#### What to do
In the records below, begin at the line containing "Screen dimensions: 340x228" and end at the line containing "The image size is (1139, 532)."; quote every line in that span exactly, including both boundary lines, and no others.

Extracted records below:

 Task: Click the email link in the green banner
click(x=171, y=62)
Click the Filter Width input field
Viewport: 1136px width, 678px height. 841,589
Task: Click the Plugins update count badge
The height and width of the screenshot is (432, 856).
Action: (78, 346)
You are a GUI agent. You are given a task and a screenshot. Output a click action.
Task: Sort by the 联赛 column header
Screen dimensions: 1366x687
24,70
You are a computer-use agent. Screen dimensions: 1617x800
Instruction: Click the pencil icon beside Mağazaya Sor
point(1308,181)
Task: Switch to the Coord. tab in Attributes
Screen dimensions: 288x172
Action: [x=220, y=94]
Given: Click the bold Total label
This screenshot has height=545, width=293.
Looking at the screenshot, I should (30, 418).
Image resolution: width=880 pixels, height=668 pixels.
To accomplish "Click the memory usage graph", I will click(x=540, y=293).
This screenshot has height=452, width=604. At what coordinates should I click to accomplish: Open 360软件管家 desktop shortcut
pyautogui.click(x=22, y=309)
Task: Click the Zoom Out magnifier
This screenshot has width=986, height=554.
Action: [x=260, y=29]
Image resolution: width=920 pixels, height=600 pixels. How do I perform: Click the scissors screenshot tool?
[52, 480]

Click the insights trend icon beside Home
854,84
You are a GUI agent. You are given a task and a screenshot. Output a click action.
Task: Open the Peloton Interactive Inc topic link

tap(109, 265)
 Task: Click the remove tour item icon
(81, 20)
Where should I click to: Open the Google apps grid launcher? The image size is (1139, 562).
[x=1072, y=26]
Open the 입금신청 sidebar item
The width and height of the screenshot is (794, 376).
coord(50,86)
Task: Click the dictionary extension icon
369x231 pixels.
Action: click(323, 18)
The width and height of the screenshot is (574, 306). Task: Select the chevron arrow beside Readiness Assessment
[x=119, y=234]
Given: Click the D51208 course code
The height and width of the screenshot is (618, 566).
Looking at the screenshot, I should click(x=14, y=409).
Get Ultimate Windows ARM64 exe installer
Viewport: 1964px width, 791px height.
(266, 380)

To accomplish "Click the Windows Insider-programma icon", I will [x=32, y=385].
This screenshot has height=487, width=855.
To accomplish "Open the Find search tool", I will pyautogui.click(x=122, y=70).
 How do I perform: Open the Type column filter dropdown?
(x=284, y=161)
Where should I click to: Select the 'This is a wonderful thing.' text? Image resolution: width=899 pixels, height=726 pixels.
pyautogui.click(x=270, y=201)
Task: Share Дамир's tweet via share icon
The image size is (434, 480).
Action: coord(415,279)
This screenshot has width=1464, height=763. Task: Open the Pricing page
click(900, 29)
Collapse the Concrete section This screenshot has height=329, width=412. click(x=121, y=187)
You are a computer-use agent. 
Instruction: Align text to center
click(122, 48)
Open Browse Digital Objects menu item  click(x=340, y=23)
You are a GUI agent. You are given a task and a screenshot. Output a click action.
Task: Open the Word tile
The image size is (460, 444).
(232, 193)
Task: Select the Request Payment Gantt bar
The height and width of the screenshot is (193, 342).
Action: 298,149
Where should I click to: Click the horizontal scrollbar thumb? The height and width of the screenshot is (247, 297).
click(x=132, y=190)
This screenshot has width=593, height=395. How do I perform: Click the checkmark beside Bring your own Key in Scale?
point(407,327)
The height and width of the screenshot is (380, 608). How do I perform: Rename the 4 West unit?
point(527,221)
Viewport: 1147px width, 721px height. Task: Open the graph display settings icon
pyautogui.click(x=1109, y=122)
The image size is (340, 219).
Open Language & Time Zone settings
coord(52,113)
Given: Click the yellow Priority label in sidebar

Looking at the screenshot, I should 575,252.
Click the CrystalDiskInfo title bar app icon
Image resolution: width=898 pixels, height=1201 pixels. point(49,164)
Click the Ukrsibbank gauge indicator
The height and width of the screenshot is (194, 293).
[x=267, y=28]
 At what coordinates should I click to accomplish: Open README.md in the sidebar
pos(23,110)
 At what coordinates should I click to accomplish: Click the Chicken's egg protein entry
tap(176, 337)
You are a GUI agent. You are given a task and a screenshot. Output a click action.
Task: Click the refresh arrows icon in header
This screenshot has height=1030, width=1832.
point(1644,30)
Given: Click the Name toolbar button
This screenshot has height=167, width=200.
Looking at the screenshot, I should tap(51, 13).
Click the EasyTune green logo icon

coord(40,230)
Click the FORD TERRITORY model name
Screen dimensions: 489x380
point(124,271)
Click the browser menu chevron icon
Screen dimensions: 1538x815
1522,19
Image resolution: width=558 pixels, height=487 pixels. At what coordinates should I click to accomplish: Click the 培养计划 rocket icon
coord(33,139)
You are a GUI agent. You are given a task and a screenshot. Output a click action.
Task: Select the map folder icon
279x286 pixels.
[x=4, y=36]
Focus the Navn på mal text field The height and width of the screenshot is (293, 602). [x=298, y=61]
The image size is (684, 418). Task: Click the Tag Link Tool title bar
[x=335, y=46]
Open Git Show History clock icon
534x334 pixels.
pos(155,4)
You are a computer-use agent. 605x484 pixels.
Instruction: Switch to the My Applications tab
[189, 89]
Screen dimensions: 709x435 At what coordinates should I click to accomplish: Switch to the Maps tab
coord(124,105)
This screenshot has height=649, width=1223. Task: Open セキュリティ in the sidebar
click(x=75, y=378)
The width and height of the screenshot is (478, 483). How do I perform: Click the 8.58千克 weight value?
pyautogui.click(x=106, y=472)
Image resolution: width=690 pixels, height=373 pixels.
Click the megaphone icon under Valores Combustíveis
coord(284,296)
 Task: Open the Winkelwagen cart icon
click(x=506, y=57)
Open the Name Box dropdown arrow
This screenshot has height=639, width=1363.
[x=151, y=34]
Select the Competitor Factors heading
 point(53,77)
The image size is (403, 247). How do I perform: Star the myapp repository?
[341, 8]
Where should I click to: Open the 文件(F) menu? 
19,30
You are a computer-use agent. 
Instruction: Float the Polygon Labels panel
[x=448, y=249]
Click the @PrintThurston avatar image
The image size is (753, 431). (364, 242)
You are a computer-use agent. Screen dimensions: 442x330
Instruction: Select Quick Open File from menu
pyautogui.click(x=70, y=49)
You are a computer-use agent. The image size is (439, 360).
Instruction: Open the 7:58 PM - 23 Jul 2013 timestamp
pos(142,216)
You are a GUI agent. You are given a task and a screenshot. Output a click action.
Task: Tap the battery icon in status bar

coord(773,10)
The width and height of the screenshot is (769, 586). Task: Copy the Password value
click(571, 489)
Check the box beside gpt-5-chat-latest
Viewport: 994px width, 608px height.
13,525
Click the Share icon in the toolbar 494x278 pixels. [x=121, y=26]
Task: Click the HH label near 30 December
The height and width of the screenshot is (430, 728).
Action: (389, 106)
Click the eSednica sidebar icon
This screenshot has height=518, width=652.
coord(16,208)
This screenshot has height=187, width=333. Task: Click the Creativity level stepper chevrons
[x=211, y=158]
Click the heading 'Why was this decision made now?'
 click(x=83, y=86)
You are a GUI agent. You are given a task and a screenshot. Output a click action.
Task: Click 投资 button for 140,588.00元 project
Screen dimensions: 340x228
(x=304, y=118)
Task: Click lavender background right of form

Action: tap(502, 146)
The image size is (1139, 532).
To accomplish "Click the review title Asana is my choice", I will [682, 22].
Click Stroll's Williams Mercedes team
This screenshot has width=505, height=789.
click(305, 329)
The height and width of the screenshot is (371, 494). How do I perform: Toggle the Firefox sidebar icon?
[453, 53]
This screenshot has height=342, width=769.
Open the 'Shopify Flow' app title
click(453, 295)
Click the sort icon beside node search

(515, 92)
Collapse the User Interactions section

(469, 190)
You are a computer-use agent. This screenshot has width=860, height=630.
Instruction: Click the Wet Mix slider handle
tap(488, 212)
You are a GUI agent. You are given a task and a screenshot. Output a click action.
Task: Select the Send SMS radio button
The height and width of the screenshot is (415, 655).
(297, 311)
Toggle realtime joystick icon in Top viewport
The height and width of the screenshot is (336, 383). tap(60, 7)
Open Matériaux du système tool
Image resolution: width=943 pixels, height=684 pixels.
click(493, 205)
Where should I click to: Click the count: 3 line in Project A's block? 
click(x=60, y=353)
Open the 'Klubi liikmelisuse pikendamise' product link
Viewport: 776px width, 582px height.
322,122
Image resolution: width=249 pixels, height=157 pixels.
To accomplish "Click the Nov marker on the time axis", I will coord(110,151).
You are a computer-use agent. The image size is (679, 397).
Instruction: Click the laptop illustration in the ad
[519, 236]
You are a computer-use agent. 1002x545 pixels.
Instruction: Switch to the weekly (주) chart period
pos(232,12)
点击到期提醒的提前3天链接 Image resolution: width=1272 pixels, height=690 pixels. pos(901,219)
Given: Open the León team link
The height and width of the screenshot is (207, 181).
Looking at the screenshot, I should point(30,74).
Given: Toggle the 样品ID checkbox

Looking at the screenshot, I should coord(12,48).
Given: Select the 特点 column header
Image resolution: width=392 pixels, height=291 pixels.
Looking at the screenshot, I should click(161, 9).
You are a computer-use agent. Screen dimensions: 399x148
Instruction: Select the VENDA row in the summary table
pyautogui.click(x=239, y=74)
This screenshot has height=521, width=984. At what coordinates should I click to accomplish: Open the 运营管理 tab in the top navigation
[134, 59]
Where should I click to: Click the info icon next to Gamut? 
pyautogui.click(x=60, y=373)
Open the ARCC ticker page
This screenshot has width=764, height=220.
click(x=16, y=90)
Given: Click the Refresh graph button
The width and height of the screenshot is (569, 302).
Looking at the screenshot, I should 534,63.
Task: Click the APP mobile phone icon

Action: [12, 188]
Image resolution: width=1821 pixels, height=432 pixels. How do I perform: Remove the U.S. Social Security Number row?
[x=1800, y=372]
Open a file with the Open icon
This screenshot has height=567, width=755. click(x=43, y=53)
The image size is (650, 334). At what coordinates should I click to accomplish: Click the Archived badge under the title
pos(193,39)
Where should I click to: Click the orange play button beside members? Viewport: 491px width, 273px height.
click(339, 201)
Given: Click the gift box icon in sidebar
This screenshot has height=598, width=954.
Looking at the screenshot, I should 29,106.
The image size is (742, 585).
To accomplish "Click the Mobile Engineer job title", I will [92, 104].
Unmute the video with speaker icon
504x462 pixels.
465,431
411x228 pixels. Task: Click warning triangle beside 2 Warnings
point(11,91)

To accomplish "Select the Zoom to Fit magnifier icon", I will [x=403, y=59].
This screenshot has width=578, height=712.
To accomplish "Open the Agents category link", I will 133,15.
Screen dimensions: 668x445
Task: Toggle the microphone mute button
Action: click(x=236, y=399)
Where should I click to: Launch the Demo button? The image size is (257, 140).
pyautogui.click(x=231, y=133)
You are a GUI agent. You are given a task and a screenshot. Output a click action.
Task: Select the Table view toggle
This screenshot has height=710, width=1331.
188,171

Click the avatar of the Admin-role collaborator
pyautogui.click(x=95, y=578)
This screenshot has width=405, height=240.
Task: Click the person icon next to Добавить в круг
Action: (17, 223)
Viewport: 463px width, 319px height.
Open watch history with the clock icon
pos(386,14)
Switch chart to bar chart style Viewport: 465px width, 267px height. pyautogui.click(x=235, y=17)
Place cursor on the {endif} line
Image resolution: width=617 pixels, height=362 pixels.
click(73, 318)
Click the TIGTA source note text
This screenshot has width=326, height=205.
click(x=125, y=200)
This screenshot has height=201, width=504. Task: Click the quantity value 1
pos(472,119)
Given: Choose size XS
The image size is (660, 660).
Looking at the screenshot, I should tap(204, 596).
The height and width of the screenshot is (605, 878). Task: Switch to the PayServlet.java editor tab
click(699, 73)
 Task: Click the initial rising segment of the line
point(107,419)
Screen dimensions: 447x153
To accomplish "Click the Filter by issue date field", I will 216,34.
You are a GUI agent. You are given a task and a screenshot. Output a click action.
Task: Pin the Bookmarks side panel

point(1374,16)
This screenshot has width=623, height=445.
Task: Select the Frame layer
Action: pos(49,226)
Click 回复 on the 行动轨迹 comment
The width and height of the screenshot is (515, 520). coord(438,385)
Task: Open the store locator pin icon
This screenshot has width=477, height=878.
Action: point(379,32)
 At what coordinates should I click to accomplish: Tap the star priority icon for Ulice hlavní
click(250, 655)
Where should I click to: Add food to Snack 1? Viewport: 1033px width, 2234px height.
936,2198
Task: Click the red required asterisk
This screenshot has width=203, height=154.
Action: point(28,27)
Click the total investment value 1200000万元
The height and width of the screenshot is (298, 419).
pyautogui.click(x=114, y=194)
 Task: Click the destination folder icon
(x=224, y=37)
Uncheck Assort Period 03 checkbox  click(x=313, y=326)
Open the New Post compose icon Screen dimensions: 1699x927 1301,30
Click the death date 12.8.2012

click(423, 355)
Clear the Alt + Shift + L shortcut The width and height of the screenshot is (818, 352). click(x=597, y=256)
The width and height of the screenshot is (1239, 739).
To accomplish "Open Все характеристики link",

End of Extracted records.

#### Task output
Screen dimensions: 340x228
(x=304, y=118)
Task: Click lavender background right of form

Action: tap(502, 146)
The image size is (1139, 532).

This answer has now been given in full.